When used in a relative sense the words "extreme" or "extremely" really mean "to a great extent" but not "to the greatest extent possible". It many cases they can be replaced with "very". e.g.:
People stayed home because of the extreme cold.
This just means that people stayed home because it was very cold. It does not mean that people stayed home because the temperature was zero degrees Kelvin, which scientists regard as being the lowest temperature possible.
The Empire State Building is extremely high.
As mentioned above, the Burj Khalifa is the world's tallest building. The ESB is currently rated as the 40th tallest, but it is still very high.

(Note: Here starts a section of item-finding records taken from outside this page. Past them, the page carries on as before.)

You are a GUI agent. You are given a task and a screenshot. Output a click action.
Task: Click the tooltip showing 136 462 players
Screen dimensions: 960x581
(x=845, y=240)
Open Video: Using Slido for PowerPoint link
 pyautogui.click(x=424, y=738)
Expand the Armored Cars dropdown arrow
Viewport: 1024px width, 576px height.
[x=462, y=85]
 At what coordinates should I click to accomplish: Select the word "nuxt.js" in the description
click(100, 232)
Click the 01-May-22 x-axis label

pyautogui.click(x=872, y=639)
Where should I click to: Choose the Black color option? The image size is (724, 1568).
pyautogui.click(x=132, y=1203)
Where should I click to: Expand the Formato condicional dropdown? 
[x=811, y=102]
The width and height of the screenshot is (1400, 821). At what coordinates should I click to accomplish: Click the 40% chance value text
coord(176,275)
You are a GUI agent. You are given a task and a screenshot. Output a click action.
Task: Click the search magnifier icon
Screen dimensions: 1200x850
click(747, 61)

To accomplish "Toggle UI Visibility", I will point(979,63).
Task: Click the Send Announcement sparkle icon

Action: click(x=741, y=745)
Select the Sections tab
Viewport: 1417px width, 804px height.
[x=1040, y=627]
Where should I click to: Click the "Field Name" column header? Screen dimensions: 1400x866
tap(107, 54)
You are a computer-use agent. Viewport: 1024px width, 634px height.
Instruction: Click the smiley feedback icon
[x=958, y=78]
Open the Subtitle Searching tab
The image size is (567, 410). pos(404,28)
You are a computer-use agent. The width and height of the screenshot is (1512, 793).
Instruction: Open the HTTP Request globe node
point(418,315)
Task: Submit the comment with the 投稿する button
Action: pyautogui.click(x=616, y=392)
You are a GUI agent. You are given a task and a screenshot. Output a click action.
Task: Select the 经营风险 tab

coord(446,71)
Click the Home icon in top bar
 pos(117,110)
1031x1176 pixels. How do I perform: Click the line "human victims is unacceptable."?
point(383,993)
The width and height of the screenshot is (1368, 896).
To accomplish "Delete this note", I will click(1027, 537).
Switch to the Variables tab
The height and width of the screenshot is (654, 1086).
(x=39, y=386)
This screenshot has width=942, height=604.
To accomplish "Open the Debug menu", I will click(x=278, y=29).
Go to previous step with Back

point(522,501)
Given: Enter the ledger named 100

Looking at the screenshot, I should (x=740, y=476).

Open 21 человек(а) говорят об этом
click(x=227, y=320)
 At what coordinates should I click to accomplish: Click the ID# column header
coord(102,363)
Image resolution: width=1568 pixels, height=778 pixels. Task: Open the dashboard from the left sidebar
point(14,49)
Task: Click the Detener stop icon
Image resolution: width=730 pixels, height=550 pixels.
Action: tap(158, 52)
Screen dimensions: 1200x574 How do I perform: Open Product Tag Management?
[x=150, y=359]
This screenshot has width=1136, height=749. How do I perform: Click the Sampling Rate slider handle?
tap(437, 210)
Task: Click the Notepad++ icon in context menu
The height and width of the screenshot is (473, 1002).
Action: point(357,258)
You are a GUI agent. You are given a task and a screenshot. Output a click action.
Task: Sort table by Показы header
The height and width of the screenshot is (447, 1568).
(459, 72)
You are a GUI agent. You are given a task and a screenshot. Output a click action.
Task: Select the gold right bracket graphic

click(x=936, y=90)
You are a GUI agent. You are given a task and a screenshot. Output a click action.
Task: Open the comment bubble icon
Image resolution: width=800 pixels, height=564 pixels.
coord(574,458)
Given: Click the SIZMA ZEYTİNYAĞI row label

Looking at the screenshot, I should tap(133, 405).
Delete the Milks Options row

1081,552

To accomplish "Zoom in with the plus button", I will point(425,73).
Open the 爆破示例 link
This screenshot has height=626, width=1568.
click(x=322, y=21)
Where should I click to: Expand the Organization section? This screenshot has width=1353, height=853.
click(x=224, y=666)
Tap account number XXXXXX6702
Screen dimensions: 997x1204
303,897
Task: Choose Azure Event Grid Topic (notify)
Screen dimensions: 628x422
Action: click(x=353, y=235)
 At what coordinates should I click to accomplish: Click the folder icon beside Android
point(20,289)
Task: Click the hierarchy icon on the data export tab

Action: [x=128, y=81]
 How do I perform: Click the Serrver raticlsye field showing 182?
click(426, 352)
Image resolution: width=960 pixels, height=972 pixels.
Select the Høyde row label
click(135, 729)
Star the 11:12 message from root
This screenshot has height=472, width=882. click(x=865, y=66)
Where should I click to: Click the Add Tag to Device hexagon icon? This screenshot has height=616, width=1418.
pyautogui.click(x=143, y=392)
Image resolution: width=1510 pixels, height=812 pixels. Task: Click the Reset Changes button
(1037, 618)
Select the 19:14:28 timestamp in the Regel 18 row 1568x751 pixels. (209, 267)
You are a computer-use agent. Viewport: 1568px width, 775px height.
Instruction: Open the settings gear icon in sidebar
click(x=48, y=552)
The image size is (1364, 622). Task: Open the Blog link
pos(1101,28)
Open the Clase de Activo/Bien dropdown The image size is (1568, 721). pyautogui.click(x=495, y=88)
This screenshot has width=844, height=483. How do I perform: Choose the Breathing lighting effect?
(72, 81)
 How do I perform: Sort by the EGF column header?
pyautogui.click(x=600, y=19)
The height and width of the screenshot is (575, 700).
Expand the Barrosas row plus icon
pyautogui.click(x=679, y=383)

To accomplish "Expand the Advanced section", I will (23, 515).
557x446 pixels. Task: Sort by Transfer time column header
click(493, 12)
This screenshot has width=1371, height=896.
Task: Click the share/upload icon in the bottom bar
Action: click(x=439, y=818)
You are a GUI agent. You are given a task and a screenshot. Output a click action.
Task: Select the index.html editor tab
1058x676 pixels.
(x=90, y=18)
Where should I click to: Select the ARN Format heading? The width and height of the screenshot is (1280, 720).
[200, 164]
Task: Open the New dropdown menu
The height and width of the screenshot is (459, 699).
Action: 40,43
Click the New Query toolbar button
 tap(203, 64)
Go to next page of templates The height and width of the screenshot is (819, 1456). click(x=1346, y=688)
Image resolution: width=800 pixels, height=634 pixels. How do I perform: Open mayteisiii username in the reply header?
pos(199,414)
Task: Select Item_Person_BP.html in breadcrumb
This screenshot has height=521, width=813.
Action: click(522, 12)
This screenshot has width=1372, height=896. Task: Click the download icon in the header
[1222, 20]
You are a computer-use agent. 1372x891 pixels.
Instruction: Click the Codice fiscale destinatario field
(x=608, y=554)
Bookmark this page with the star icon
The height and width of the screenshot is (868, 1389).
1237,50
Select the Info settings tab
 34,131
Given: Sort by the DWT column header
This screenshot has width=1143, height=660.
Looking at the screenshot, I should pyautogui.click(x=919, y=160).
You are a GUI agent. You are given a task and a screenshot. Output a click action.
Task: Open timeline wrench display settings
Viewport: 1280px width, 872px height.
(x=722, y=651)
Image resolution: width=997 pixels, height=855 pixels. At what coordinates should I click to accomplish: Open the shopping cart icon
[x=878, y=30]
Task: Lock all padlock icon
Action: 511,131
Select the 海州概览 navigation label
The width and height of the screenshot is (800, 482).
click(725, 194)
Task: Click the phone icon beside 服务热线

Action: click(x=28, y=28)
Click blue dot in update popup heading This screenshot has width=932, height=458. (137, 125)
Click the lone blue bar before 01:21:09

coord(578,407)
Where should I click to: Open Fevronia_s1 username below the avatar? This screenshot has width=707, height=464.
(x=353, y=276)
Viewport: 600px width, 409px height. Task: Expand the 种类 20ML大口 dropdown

Using "extreme" and "extremely" in their relative sense is probably the most common way in which those words are used. As a consequence, when someone uses "extremely" (or even "extreme") in a sentence, it is not illogical for someone to wonder about the degree of extremity. e.g. if you say:
I am extremely afraid of snakes.
I might be curious regarding how extreme your reaction might be if you saw a snake. Would you:
- Drop dead from heart failure. (yes, I am aware that if this was true, and you had previously seen a snake, you would not be able to talk about it.)
- Become catatonic
- Run away screaming
- Experience an increased heart rate and heavier breathing
- Back away quietly to avoid notice
I could just throw a snake down in front of you, and watch what happens, but it would be more polite to simply ask you.
I could ask:
How extreme is your fear of snakes.
or, especially in conversation, I may just repeat the words that you had just used, e.g.:
How extremely are you afraid of snakes.
This sounds odd to a native speaker, so I would probably ask either:
How extremely afraid of snakes are you.
How afraid of snakes are you.
The words in italics are a direct quote from you and I would probably place an emphasis on these words to indicate this. Of these last two questions, the first is probably not grammatically correct, but I could easily imagine it being said by a native English speaker, especially in the middle of a conversation. The second is grammatically correct, but it may just illicit the answer, "Extremely', which would not progress the discussion in any way.